29 I should observe that the appellant gave no evidence at this trial.
30 The Crown submitted that in giving the extended joint criminal enterprise direction in relation to count 4, the trial judge in effect “set the bar” unduly high, and I consider there is merit in that submission. Nevertheless, the jury was required to apply his Honour’s directions, and whilst his Honour had earlier in his summing up told the jury that the directions on count 1 applied also to count 4, no joint criminal enterprise was identified for the consideration of the jury other than the affray within the train. His Honour did not instruct the jury that it was open to it to find a second joint criminal enterprise on the station platform, commencing when the police officer sought to apprehend the appellant. Accordingly, it seems to me that the jury’s verdict on count 4 has to be considered in the setting of the extended concept of joint criminal enterprise upon which it was instructed, and hence relating to the affray within the carriage.
31 It was submitted by the Crown that the verdict of the jury was nevertheless supportable. The evidence established these five men were looking for trouble when they stood in the vestibule of the train obstructing access, and in the words of Mr Murphy when he observed them: “They just looked like they were looking for a fight.” One of the appellant’s companions threatened to punch Mr Murphy in the head before he left the train. The appellant did in fact punch Mr Murphy after he and his companions left the train and this he did in front of railway officials. Hence the Crown submitted, against the facts that had emerged before the jury, it was open to them to conclude that what happened to the police officer was within the appellant’s contemplation as a possible incident of the affray.

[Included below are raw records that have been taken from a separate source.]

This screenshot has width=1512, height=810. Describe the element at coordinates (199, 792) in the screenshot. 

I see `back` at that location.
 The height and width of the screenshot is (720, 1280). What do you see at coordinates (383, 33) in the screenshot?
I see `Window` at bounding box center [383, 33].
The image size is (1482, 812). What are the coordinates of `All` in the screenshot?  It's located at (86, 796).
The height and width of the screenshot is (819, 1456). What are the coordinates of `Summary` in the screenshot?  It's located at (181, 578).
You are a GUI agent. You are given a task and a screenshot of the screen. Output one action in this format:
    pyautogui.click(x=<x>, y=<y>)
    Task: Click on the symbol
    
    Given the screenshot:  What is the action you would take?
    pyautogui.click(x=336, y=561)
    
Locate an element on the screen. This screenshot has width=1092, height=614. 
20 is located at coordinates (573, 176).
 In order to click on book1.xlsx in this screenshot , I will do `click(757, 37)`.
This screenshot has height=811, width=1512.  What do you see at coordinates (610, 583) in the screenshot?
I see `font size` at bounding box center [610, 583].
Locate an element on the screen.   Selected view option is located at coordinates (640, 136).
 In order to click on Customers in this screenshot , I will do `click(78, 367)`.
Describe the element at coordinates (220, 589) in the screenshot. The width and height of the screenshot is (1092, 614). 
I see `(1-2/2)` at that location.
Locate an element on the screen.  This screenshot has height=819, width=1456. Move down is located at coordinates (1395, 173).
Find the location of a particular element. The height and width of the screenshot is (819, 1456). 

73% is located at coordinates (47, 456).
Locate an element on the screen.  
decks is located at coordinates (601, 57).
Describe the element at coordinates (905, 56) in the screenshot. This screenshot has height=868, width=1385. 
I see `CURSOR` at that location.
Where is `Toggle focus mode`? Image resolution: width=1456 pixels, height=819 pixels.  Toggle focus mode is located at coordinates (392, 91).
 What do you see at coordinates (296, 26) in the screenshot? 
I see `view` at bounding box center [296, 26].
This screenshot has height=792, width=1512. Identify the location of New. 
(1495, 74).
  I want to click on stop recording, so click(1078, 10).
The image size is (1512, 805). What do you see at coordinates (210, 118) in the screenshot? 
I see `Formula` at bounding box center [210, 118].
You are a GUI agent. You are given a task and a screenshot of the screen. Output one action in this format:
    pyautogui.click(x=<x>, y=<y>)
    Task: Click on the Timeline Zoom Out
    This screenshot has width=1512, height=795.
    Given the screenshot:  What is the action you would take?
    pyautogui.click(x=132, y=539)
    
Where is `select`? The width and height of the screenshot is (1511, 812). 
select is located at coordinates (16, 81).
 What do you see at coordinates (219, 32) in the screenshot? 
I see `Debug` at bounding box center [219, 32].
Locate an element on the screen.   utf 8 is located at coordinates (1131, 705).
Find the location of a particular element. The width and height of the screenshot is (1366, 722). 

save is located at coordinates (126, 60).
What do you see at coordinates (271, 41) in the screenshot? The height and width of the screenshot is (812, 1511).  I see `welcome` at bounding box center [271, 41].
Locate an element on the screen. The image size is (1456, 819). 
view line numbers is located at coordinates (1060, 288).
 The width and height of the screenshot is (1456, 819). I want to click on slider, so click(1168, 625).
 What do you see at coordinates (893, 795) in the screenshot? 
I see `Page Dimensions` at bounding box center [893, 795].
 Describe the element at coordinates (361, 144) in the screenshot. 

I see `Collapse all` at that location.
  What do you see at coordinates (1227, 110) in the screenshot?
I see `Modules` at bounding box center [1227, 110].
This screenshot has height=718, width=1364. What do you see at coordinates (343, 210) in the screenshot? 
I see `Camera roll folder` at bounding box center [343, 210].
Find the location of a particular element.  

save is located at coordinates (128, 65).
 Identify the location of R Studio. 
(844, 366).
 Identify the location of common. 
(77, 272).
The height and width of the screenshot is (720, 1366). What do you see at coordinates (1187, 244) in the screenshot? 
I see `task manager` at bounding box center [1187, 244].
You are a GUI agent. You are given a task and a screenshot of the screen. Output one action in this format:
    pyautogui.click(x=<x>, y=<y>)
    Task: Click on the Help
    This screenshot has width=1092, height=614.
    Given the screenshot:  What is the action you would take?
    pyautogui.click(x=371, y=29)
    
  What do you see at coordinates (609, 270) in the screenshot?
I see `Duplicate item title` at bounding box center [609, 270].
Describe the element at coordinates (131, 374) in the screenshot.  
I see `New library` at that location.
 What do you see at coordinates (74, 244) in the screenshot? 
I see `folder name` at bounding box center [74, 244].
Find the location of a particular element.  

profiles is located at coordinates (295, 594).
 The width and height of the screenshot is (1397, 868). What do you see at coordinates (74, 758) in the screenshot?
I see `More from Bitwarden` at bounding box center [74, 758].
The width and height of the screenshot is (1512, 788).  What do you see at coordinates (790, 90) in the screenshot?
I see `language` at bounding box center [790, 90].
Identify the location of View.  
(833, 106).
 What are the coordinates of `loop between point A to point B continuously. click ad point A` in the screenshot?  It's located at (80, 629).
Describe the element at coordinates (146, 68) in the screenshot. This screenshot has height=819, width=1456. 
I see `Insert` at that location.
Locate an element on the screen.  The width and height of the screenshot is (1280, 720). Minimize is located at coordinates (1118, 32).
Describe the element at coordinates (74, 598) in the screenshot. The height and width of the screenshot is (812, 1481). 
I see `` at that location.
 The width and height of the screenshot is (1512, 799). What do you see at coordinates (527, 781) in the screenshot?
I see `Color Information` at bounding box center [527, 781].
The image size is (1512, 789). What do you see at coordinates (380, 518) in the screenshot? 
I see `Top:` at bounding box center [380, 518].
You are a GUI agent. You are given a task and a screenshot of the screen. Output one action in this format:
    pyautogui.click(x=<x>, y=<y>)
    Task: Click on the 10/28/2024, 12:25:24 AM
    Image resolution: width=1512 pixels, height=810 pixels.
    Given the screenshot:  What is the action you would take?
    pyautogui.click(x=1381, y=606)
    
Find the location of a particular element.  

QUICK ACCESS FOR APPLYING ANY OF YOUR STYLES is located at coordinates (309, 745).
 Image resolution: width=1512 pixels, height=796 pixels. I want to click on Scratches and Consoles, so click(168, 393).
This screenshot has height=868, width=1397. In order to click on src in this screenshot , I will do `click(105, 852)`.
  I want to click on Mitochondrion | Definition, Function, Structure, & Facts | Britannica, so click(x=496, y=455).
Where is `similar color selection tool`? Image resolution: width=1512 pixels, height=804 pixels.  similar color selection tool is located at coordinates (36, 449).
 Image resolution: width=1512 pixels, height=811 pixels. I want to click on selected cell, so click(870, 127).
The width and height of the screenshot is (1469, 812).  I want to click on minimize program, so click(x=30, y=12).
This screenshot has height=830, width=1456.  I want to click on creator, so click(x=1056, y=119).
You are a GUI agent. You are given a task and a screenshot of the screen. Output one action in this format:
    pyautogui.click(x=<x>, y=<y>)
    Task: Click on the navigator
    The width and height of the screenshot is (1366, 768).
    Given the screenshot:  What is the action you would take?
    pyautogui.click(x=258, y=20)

32 I have concluded that the verdict, considered in the context of the instruction as to extended joint criminal enterprise last given on count 4, cannot be maintained. The jury could not reasonably have concluded beyond reasonable doubt that the punch first sustained by the police officer did not cause the injury to his face even though further injury may have been suffered when he was subsequently kicked. Further, it does not seem to me that it was reasonably open to the jury to conclude that the infliction of that blow was within the contemplation of the appellant as a possible incident of the affray that occurred on the train.
33 The Crown submitted that even if the Court came to the conclusion I have reached, the case is one for the application of the proviso in s 6 of the Criminal Appeal Act. I do not accept this submission. Whilst, in my opinion, it would have been open to the jury to find the appellant guilty on the basis of a straightforward joint criminal enterprise, I do not think it could be said that the appellant would have had no chance of being acquitted. The jury was not instructed to consider a case so presented and the operation of the proviso is not warranted.
34 In my opinion, the appeal in respect of the conviction in relation to count 4 should be allowed and the conviction and sentence in relation thereto should be quashed. I would order a new trial because the ruling on the no case submission was based upon the Crown case as presented and the appellant subsequently gave and called no evidence. Hence, I propose the following orders:
1. That the appeal against conviction on count 4 be upheld;
3. That there be a new trial in relation to count 4.2. That the conviction and sentence relating thereto be quashed;
35 JAMES J: I agree.
36 DUNFORD J: I agree with Studdert J.